Teinosuke Kobayashi was noticeably shorter than his stepmother and stepsister. Either the babyhood fever had stunted his growth, or else he had inherited his natural mother’s petite frame. Young Teinosuke had been afflicted, all throughout grade school, with thin, flyaway hair (“sort of brownish, like a Caucasian baby, very strange,” Mrs. Rexford said), which was surely a lingering effect of the fever. Perhaps the illness had also affected his ability to learn. His grades were poor, and he was the only child in their entire extended family who had not gone to college.

But now, in adulthood, he exuded good health. Peering up at the others from under a glossy shock of black hair, he tucked into the gyoza heartily, his Adam’s apple working up and down. He talked unendingly about business-he worked with insurance of some kind-in a loud, knowing voice.

“Aaa,” replied his father, nodding and chuckling affably. “Aaa…Aaa… is that right.” But eventually the elder Mr. Kobayashi excused himself from the table and returned to his workshop. Over the years, his son’s academic and professional disappointments had cooled his interest. For Mr. Kobayashi, who had always lived in the shadow of his more accomplished brother, success was extremely important.

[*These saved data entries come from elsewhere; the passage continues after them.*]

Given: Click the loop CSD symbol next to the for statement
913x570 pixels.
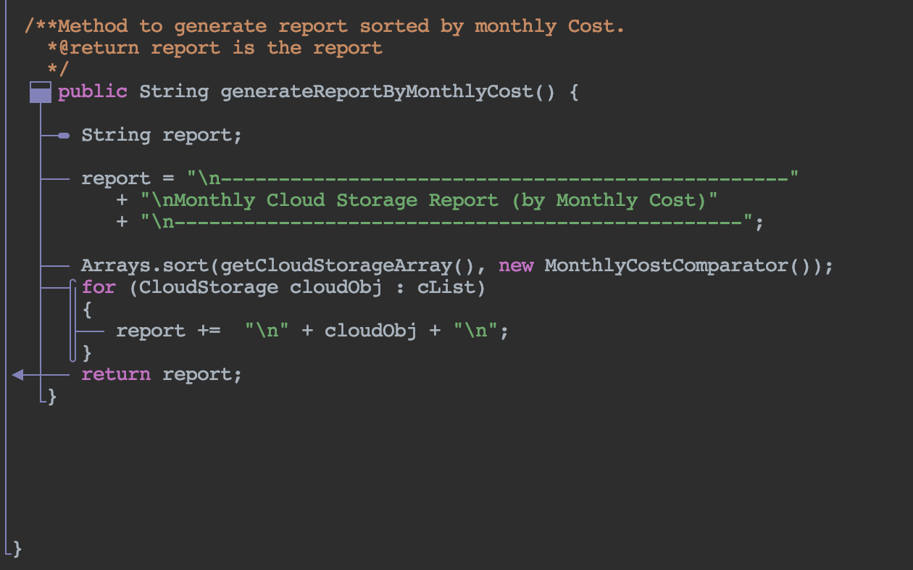Looking at the screenshot, I should 73,319.
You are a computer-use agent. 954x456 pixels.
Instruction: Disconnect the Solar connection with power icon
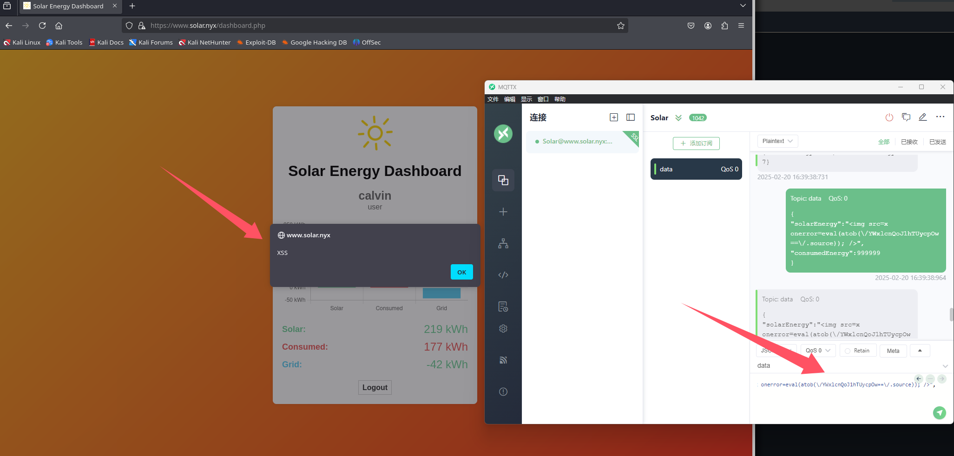(x=889, y=117)
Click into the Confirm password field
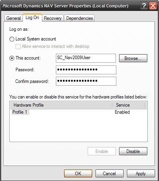 click(86, 81)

After Mr. Kobayashi’s departure, there was an awkward silence.

“Tei-kun,” said Mrs. Rexford. “Are you still playing pachinko as much as you used to?”

Her stepbrother replied, rather stiffly, that he was.

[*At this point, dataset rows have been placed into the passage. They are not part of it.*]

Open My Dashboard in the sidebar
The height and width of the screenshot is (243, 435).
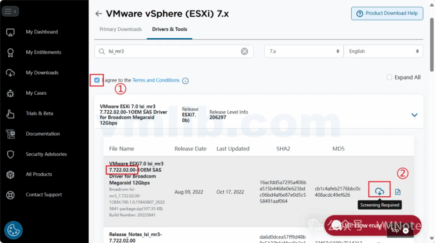tap(42, 32)
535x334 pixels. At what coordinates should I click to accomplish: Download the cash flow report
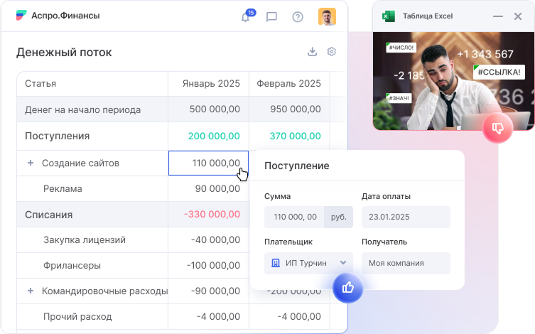pos(312,52)
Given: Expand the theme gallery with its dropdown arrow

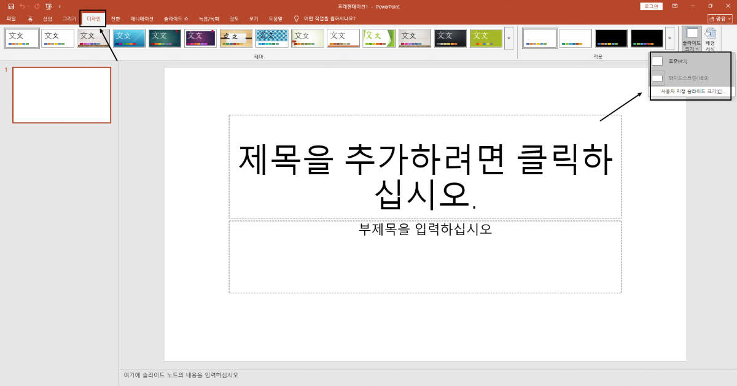Looking at the screenshot, I should (x=510, y=38).
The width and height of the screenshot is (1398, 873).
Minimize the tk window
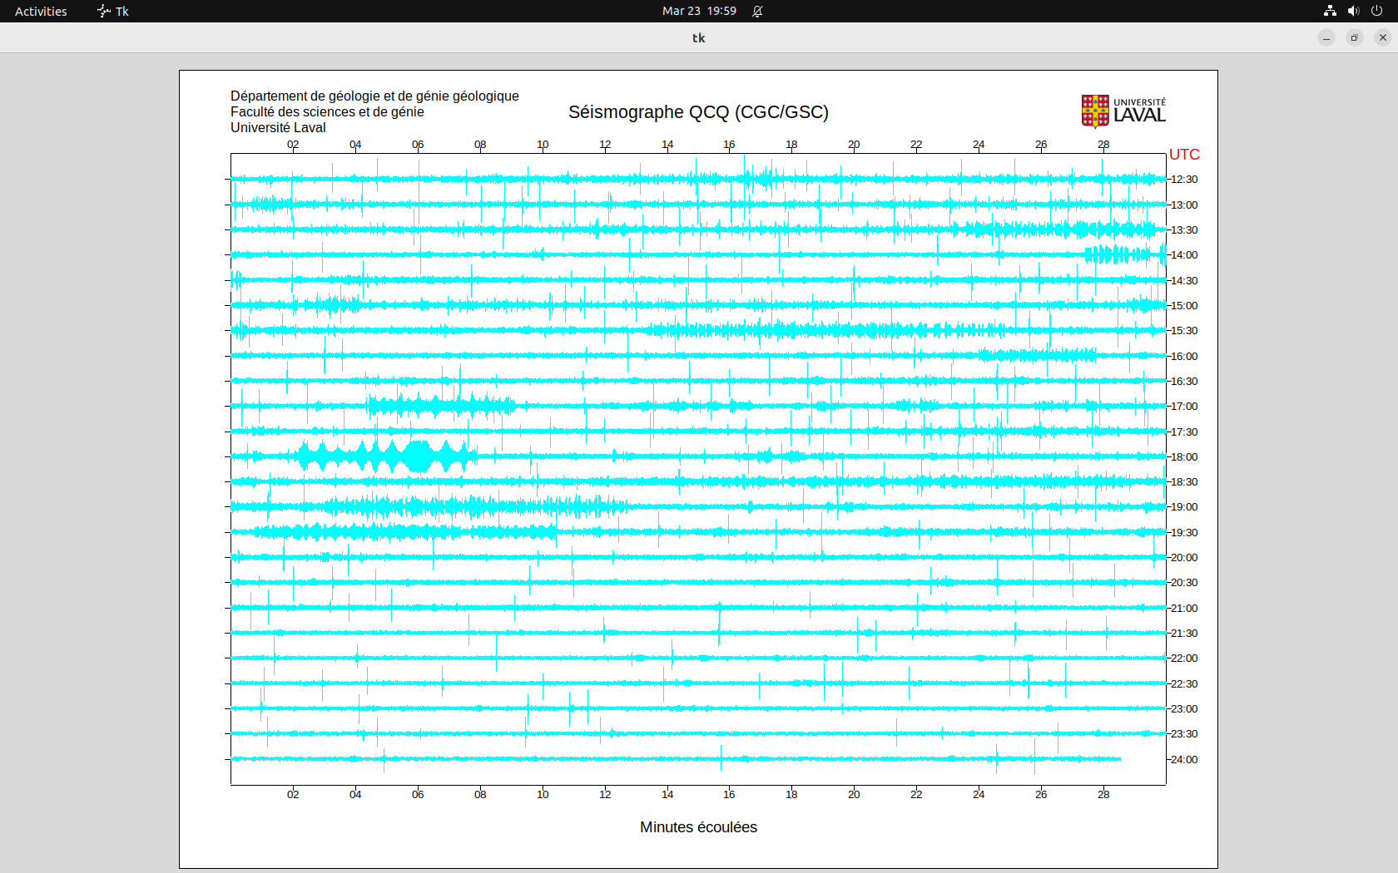coord(1326,37)
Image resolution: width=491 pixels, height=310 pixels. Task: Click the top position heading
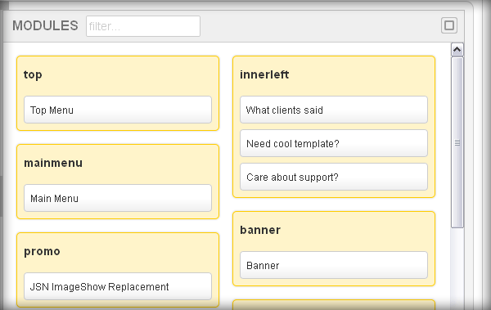(33, 74)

“Take me sometime,” she teased. “Come on!”

“No!” he said, scandalized. “You know nice women don’t go to pachinko parlors!”

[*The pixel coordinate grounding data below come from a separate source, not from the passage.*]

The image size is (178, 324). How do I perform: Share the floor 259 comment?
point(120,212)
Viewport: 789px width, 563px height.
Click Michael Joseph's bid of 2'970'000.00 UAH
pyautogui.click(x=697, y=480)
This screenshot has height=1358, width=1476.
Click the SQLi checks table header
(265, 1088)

“You could be my chaperone. It would be fun.”

“No, no,” he said, shaking his head grimly. “It wouldn’t be proper.” But exercising this masculine authority had revived his confidence; before long he was bragging again about business.

Long ago, Teinosuke Kobayashi had wielded great power within the family. As a child he had been instinctively clever about leveraging his position as a sick, motherless boy. When his stepmother disciplined him he sought out his father and complained, knowing he would get full sympathy. For Mr. Kobayashi had finally realized that although his wife performed all her duties with conscientious effort, she was never going to love him. And he found little ways to punish her for it.

Teinosuke also had a champion in Mrs. Asaki. If he ran down the lane to tell on his stepmother, the older woman marched right over to the Kobayashi house to demand an explanation for the boy’s tears. In those days, despite the boundaries protecting her own adopted daughter, Mrs. Asaki had no qualms about meddling and keeping her sister-in-law in her place.

Yoko, several years older than her stepbrother, had watched all this and seethed. Knowing better than to confront Mrs. Asaki or her stepfather, she did all she could to make life easier for her mother. Her grades were impeccable, as was her conduct at home. She kept a sharp eye on Teinosuke. She itched to punish him in private, but that would have created even more trouble for her mother.

Sarah had little sense of how hard those years had been for her grandmother. But she did understand that time had brought about a gradual power shift. She felt great sympathy for her uncle. Apparently her mother did too; her stepbrother’s reduced position brought out a noblesse oblige that was so warm and natural, so heartfelt, that even Sarah fell under its spell. Of course Mrs. Rexford was capable of putting on an act. And yet-the girl was sure of it-there was genuine kindness there, a kindness that belied or at least balanced out her earlier disparaging remarks.

“Remember that time, Tei-kun,” Mrs. Rexford was saying, “when you ate three bowls of noodle soup at one sitting? Aaa, those were the days, weren’t they?”

“They were, Big Sister,” he said. Sarah was moved by his childish honorific.

After a leisurely lunch, Teinosuke took his leave. He ruffled Sarah’s hair before stepping down into the vestibule. He had always been a kind uncle.

Afterward, washing dishes in the kitchen, Mrs. Rexford gave a snort of laughter. “Good Lord!” she said. “Will he ever stop putting on airs.” But she didn’t seem bothered. In fact, she seemed quite cheerful.